On House Shows

The lights go down. An artist you’ve wanted to see since you first heard their Soundcloud channel 4 years ago steps onto the stage. As they step up to the microphone, you realize the three women behind you are still loudly talking about some date that one of them went on two nights ago and the spilled martini that ruined her entire week. The relentless clang of the cash register at the back bar is keeping rhythm for their continuing cacophony.

As you start to manage to tune these things out, you realize you’ve already missed part of your favorite song, you’re out of whiskey, and the people behind you are shoving to get closer to a musician they aren’t even listening to.

Sound familiar?

It was becoming all too familiar to me. But what was the solution? As someone who went to hundreds of shows a year, I realized even the best venues had bad nights, with bad crowds.

Then, in 2012, I saw a wonderful band from the Pacific Northwest, The Local Strangers, perform a show in (band member) Matt Hart’s mother’s home in Evanston, for 30 or 40 people who were beyond overjoyed to be there, part of something special.

That’s really when I decided to start Music Means Family.

I wanted to have the opportunity to welcome artists whose music I loved deeply to play for people who would appreciate it as much as I did, in a space where not only was that easy to do, it was encouraged. I wanted the opportunity to connect friends and family, old and new not only to wonderful music and musicians, but to each other.

So, what exactly is a house show?

It’s a concert, first and foremost. It’s in a house (or office, or art gallery, or super cool loft, etc.). It’s somewhere different, somewhere unique.

It’s small. Intimate. It’s a chance for musicians to share a space with the people who love (or will come to love) their music. There are no barriers, stages. Just friends, and music, and family.

It’s secret. No one is wandering in off the street. No one is coming to hang out at the bar while you try and listen to the music you came to hear. People RSVP online, get the address, bring a 6-pack, or a bottle, or a flask of their favorite thing to drink, and they chat with other people who are there to do the exact same thing.

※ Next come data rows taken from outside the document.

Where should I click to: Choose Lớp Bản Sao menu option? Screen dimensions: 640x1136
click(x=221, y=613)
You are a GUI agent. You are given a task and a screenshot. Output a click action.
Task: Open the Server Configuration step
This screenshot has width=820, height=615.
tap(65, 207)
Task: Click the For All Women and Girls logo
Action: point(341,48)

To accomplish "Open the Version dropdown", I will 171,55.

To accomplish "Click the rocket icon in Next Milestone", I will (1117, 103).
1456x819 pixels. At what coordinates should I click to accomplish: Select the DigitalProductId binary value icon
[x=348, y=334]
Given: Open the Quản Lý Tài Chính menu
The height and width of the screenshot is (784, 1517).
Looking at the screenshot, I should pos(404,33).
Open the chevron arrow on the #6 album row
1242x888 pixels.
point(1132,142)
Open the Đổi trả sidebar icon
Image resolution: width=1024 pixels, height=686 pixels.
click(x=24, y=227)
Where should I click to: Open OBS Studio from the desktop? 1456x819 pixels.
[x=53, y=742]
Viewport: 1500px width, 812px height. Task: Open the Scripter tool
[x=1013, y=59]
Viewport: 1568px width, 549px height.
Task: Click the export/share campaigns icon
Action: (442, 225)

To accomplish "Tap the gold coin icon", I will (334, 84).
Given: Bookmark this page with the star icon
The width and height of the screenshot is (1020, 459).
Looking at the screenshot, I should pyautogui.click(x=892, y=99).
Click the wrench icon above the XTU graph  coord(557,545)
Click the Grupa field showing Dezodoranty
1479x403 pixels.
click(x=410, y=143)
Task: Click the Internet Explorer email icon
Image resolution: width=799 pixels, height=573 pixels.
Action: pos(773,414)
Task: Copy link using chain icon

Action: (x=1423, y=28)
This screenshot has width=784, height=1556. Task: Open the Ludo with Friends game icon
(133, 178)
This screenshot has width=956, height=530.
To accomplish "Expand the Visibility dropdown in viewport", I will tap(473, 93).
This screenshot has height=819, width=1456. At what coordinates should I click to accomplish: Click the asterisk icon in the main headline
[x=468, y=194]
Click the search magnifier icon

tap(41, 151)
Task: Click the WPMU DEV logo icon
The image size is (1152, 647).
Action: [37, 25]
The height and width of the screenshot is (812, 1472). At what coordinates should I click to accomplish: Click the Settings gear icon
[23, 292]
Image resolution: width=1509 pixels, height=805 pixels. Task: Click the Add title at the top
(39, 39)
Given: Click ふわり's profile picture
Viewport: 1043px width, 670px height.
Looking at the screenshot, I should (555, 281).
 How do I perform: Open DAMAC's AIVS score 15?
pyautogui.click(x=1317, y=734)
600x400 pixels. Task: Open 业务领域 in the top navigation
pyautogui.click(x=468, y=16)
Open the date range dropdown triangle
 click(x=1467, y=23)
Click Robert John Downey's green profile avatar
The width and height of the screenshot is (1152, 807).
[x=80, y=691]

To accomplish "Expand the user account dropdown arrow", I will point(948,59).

Then the musician, or musicians, come out and play a bunch of songs. Maybe songs they don’t usually play live because they don’t work in a crowded club. Maybe a cover you’ve never heard them play. Maybe they play all the songs you’ve been dying to hear. In any case, they’re there with you.

Anything else I should know?

Yes, actually! Thanks for asking.

There’s another reason we love house shows. In 2015, a lot of people consume music by streaming it – on Spotify, Pandora, or Rdio. This doesn’t make artists a whole lot of money. It’s incredibly important to me that artists have a chance to make a real living playing music. That’s why at every Music Means Family show, 100% of the cost of the ticket goes to the artist. To paraphrase the fine folks at closeup.fm – we want to build a bigger musician middle class.


So, come to a show. Bring a friend. See what we’re all about. It would mean the world to me, and hopefully you’ll see what all the fuss is about. We love making new friends. See you soon!